While SP leader Ram Gopal Yadav said reports of keeping the Congress out of the alliance were "fictional", Congress leader PL Punia said the party was preparing for elections in Uttar Pradesh saying "coalition is not important".
The two leaders are said to have decided to equally share 74 of the 80 seats while two seats will be left for the RLD headed by Ajit Singh and two kept "in reserve for last-minute political grasshoppers".
The alliance will also keep out of the contest in Rae Bareilly and Amethi, seats held by UPA chairperson Sonia Gandhi and Congress president Rahul Gandhi.
In 2014 too, the two parties had not fielded any candidates on these two seats.
With the Congress setting eyes on a large "share of the pie", especially after tasting recent electoral successes in Madhya Pradesh, Rajasthan and Chattisgarh, the SP-BSP combine, sources say, was "not too excited about the assimilation of the Congress in the opposition space".
Moreover, with a large chunk of their vote banks being common, the two regional payers don't seem to be too enthused with the Congress being under the 'gathbandhan' umbrella, a senior leader of the SP said.
He added that the Congress too was not okay with the idea of settling for anything less than 20 seats, something which seems impossible.
Congress leaders like Punia (who delivered Chhattisgarh to the Congress as its state in-charge) and UPCC chief Raj Babbar are reportedly of the view that the Congress should not "be sheepish in alliance negotiations any more" and should seek its pound of flesh.
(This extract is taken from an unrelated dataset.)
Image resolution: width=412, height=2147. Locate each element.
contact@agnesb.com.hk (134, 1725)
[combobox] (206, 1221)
They cite the example of 2009 when the Congress romped home with 22 Lok Sabha seats in UP, surprising many prophets of doom.
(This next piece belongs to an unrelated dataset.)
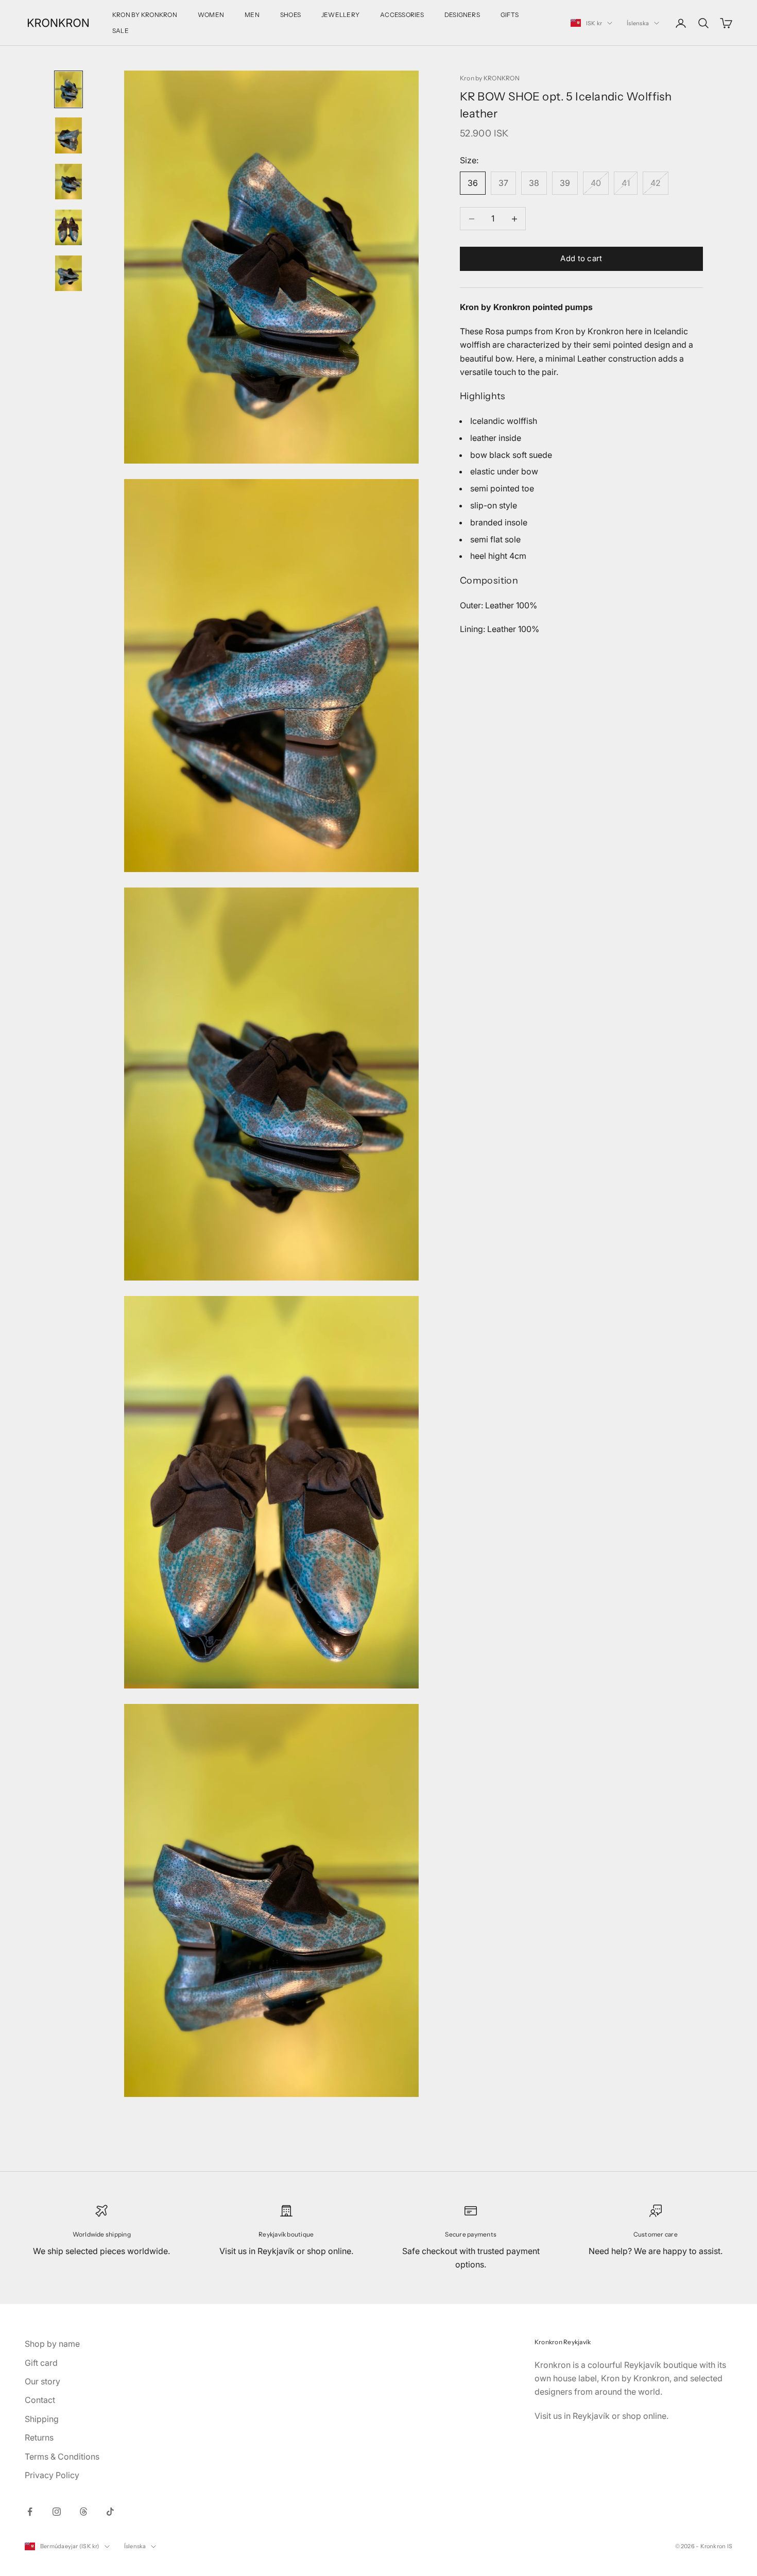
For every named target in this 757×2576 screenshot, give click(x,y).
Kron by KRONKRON (490, 78)
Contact (40, 2400)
They also say that with Rahul Gandhi getting more "combative, direct and effective" in taking on the Narendra Modi juggernaut, the Congress stood better chances in going alone!
Not surprisingly, both the SP and BSP have given enough indications of not continuing their dalliance with the grand old party any longer.
Mayawati, known for her mercurial temperament, had put the Congress recently on notice by threatening to pull the rug from under the newly formed Madhya Pradesh and Rajasthan governments if the cases slapped on Dalits last year were not withdrawn.
She had also admitted earlier that she had reluctantly supported the Congress in both states, just to keep BJP at bay.
Akhilesh Yadav has also recently red-flagged the relations with Congress after the latter did not consider its lone legislator in MP for a ministerial berth. Yadav, in fact, went to the extent of saying that by doing so, the Congress had cleared his way in UP.